To find the number of the shortest paths from s to t, in Algorithm 1, $\sigma _{s,t}$, we calculate the number of the shortest paths from s to all nodes in $V^{(\ell + 1)}, V^{(\ell + 2)}, \dots , V^{\ell '}$ when $\ell '$ is an integer such that $t \in V^{\ell '}$. Recall our assumption that, for all edges (u, v) such that $u \in V^{(i)}$ and $v \in V^{(j)}$, we have $j > i$. We know that all paths to a node v in $V^{(i)}$ must pass through a node in $V^{(i')}$ for $i' < i$ before arriving at v. Based on this idea, we calculate the number of shortest paths and the distances to all nodes in $\bigcup \nolimits _{\ell< i' < i}V^{(i')}$, and use that information to calculate the values for $V^{(i)}$. The set $S_v$ obtained from the function $\arg \min$ in Line 7 denotes a set of all edges (u, v) that minimize the value $d(s,u) + \mathrm {w}\left( (u,v)\right)$. Since d(s, u) denotes the shortest distance from s to u and $\mathbf {w}((u,v))$ denotes the distance from u to v, we know that $S_v$ denotes all incoming edges to v that is a part of a shortest path between s and v. Thus, the number of shortest paths from s to v is the summation of the number from s to members of $S_v$, as described in Line 8.

Algorithm 1 is clearly slower than the fastest algorithm for the betweenness calculations proposed in [20]. However, the idea used in the algorithm can be extended to an infinite periodic graph in the following subsection. We will show the correctness and the computation time of the algorithm in the following theorem.

Theorem 1

Algorithm 1 can calculate the values of $\sigma _{s,\nu }$ and $d(s,\nu )$ in $O(|E_D|)$ when $E_D$ is the set of edges in $V_D.$

Proof

The bottleneck of Algorithm 1 is encountered in Lines 6–8 of the algorithm. Because each edge will be considered only once in those lines, the computation time of the algorithm is $O(|E_D|)$.

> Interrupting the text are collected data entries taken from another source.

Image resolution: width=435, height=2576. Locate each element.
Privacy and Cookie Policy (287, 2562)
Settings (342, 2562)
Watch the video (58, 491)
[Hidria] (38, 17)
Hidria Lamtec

We will prove the correctness of the algorithm by induction on the variable i. It is clear that there are no paths from s to v when the node v is in $\left( \bigcup \nolimits _{\ell ' \le \ell } V^{\left( \ell '\right) } \cap V_{D} \right) \backslash \{s\}$, because our periodic graph is positive. Thus, $\sigma _{s,v} = 0$ and $d(s,v) = \infty$, as assigned in Line 1. Because our positive periodic graph contains no cycle, it is clear that the only path from s to s is an empty set. Therefore, $\sigma _{s,s} = 1$ and $d(s,s) = 0$, as shown in Line 2.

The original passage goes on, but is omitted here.